▶ Extrahierter Text:
===
Ein „Kennzeichnungsnotstand“, wie ihn die Anmelderin geltend macht, besteht auf dem hier maßgeblichen Produktsektor nicht. Dies belegt bereits die eigene Kennzeichnungspraxis der Anmelderin und ihrer Mitbewerber, die Marken der jeweiligen Hersteller etwa auf der Verpackung von Etikettenrollen oder auf den
verwendeten Verpackungsfolien anzubringen. Hierzu wurden mit der Anmelderin in der mündlichen Verhandlung zahlreiche Verwendungsbeispiele – auch solche der Anmelderin selbst – erörtert. Gegen den behaupteten „Kennzeichnungsnotstand“ spricht im Übrigen auch der Umstand, dass die Anmelderin – wie ihre
Mitbewerber auch – für dieselben Warengruppen auch andere Wort- und Wort-/Bildmarken besitzt, die nahe liegender Weise eingesetzt werden sollen – und eben auch können. Dass die Notwendigkeit einer eigenständigen, also produktunabhängigen Kennzeichnung auch unter erschwerten Umständen unabdingbar bleibt, haben sowohl der EuGH als auch der BGH immer wieder betont (vgl. BGH MarkenR 2008, 201 – AKZENTA; BGH MarkenR 1999, 297, 299 – HONKA). So wurde beispielsweise das Fehlen einer Kennzeichnungsmöglichkeit bzw. ein „Notstand“ selbst bei einem in etwa 100 Metern angebrachten Windenergiekonverter verneint, obwohl hier Bild- oder Wortelemente von entsprechend weit entfernten Betrachtern kaum wahrgenommen werden konnten (vgl. Urteil des EuG, vom 15. November 2007, in der Rechtssache T-71/06, veröffentlicht unter http://curia.europa.eu; bestätigt durch EuGH MarkenR 2009, 108 ff. – Gondelverkleidung). Damit wird deutlich, dass der Vortrag der Anmelderin zu einem angeblichen Kennzeichnungsnotstand in markenrechtlicher Hinsicht letztlich nur eine bloße Schutzbehauptung darstellt, die letzten Endes auf eine nicht im Allgemeininteresse liegende Umgehung der absoluten Schutzhindernisse des § 8 Abs. 2 MarkenG abzielt.
===
[Gespeicherte Dateneinträge]
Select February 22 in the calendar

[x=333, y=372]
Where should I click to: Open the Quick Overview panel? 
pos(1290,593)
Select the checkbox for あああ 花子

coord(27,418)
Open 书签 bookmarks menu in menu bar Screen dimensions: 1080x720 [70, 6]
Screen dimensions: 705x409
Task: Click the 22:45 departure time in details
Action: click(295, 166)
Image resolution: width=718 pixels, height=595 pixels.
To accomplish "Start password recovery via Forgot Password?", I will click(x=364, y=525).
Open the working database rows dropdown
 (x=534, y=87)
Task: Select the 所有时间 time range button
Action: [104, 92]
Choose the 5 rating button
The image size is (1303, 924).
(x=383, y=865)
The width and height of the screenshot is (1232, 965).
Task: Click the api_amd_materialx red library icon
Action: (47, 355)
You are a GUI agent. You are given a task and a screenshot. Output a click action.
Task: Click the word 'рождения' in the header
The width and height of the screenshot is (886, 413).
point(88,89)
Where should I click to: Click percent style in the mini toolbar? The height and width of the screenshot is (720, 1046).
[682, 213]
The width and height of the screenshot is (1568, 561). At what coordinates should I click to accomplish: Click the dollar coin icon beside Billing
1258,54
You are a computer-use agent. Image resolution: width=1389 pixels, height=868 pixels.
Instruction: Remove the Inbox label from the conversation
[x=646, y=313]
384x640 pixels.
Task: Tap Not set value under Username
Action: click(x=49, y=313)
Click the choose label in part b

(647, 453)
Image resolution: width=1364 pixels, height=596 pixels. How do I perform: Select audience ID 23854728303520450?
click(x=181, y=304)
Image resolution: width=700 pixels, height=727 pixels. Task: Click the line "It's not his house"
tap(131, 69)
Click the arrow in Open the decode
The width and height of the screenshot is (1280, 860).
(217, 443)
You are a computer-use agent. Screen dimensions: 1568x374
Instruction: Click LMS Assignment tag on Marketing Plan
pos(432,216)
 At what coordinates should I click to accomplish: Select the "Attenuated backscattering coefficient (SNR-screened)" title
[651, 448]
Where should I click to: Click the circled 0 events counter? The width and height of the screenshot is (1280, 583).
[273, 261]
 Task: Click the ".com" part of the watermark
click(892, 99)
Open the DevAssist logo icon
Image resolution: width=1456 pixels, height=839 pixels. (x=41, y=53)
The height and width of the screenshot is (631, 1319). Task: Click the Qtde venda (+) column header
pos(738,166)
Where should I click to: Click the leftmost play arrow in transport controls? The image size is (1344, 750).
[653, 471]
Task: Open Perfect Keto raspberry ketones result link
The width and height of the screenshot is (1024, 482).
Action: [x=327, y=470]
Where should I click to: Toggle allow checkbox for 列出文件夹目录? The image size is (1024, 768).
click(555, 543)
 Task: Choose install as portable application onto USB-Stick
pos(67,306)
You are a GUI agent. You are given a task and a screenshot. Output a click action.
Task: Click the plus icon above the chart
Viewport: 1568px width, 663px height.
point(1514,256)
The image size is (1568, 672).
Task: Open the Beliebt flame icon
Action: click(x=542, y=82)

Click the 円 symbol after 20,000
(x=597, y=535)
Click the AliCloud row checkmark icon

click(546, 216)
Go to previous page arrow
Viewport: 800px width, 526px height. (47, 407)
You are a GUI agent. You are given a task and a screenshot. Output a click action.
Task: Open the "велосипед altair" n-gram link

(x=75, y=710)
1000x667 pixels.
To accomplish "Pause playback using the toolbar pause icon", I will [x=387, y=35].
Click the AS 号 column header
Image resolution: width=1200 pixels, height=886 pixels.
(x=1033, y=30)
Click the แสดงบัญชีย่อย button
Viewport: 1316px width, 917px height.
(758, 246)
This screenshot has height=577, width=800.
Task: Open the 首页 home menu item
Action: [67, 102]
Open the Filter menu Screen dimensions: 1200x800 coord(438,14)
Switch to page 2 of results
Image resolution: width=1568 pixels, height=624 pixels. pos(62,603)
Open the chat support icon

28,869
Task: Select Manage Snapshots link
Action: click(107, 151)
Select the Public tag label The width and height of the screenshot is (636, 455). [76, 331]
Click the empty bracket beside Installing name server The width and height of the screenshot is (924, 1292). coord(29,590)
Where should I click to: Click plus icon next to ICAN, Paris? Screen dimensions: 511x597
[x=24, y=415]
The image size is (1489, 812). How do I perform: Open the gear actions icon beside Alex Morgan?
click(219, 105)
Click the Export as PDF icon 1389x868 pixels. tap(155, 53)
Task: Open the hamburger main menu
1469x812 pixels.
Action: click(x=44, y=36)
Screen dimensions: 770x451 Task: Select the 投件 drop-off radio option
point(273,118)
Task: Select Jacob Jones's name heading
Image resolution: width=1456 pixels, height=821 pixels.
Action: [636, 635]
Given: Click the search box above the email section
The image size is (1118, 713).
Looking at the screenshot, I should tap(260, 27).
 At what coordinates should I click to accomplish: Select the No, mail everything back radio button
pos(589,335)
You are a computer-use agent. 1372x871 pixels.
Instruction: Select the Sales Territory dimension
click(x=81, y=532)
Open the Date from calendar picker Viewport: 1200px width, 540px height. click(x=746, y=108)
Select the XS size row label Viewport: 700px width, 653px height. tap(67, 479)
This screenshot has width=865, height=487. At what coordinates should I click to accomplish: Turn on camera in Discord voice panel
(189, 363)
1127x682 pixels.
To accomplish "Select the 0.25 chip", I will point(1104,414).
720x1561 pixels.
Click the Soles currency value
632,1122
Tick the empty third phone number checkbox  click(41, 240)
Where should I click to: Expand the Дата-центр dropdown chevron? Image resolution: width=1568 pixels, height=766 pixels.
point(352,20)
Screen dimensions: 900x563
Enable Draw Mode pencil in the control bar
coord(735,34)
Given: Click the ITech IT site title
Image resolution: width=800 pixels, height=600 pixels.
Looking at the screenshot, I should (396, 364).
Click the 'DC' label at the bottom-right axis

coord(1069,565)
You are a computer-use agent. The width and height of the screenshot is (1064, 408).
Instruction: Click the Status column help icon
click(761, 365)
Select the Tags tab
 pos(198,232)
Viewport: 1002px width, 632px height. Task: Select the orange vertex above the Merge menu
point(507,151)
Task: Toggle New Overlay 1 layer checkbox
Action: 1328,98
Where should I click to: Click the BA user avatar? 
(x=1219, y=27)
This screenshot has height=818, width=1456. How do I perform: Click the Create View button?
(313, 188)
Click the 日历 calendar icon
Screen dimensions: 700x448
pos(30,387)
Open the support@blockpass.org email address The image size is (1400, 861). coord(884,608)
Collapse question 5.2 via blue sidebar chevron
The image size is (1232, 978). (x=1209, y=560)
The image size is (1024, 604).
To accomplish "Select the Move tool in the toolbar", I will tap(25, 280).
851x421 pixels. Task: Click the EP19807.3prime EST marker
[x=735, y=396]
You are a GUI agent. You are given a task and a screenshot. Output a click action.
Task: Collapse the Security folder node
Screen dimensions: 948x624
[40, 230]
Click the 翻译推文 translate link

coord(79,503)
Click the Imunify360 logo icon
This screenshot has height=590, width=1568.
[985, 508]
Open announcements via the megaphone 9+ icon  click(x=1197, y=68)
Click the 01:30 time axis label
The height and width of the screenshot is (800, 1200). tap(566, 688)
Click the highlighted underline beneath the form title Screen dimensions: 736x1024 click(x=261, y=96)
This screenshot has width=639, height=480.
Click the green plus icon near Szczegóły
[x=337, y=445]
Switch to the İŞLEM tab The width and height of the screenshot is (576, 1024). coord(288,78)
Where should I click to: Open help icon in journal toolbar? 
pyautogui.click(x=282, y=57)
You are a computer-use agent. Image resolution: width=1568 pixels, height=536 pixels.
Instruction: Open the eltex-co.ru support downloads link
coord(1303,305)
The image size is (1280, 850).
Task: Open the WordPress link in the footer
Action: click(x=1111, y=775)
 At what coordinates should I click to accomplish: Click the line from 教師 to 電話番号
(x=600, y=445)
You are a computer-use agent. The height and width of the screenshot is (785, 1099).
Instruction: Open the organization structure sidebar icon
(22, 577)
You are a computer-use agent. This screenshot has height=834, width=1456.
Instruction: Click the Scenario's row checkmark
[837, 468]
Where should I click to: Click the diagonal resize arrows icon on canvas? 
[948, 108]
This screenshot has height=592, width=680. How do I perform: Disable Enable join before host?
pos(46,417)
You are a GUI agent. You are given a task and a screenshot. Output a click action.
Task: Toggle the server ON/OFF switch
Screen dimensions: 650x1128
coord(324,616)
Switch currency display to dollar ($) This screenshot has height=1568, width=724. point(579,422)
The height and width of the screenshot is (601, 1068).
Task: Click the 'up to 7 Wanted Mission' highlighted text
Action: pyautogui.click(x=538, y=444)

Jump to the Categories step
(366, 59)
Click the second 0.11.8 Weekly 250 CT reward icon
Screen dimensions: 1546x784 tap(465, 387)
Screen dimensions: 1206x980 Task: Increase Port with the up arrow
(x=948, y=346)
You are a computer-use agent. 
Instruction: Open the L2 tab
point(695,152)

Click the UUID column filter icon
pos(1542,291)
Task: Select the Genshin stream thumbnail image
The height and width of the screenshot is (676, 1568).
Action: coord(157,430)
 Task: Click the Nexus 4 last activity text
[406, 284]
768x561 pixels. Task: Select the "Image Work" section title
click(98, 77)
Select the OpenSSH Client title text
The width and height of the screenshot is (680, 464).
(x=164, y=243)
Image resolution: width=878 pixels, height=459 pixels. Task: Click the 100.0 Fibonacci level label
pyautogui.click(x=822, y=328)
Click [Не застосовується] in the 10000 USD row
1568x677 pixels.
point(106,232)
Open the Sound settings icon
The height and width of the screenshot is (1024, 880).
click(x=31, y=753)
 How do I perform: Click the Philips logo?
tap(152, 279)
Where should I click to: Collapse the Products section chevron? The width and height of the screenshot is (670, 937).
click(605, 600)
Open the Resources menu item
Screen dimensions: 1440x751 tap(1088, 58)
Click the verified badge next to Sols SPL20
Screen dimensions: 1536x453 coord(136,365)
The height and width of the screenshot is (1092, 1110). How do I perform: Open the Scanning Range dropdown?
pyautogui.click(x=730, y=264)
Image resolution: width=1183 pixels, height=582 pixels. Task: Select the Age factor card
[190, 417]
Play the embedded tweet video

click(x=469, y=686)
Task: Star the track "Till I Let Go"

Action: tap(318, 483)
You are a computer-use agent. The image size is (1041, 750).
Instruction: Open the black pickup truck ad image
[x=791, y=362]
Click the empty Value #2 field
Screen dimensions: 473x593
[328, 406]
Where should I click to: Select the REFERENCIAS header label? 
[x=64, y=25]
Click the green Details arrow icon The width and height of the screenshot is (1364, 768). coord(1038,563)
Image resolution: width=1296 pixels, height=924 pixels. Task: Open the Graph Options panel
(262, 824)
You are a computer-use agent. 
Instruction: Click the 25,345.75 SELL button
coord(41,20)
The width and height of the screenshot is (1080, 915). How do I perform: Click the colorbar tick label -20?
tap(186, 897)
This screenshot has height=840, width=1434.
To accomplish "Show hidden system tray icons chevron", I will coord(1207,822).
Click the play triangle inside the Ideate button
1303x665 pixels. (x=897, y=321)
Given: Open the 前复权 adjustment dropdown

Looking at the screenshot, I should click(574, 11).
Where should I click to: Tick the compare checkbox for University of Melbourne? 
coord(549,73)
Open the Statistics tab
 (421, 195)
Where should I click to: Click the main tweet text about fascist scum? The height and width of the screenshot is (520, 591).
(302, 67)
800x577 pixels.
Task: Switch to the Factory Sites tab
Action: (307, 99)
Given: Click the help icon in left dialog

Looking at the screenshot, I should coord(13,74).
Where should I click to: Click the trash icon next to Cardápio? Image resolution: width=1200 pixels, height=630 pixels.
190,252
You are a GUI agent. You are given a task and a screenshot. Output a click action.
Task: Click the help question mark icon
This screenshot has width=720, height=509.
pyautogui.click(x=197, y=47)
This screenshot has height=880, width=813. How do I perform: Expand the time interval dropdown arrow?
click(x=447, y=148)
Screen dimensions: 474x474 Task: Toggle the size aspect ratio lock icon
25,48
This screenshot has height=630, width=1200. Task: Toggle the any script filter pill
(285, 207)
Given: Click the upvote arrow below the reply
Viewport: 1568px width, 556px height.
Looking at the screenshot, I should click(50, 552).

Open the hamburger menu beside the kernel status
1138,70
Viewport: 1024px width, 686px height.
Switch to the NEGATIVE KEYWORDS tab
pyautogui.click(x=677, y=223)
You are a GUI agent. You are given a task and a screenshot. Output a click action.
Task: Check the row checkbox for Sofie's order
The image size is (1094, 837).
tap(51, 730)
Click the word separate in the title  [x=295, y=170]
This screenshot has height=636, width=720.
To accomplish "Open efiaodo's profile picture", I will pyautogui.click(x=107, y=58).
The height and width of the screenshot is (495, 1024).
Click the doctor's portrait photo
===
▶ Aufgabenbeschreibung:
In welcher Höhe war laut dem Text zum Kennzeichnungsnotstand der Windenergiekonverter angebracht, bei dem ein „Notstand“ verneint wurde?

▶ Erwartete Antwort:
In etwa 100 Metern.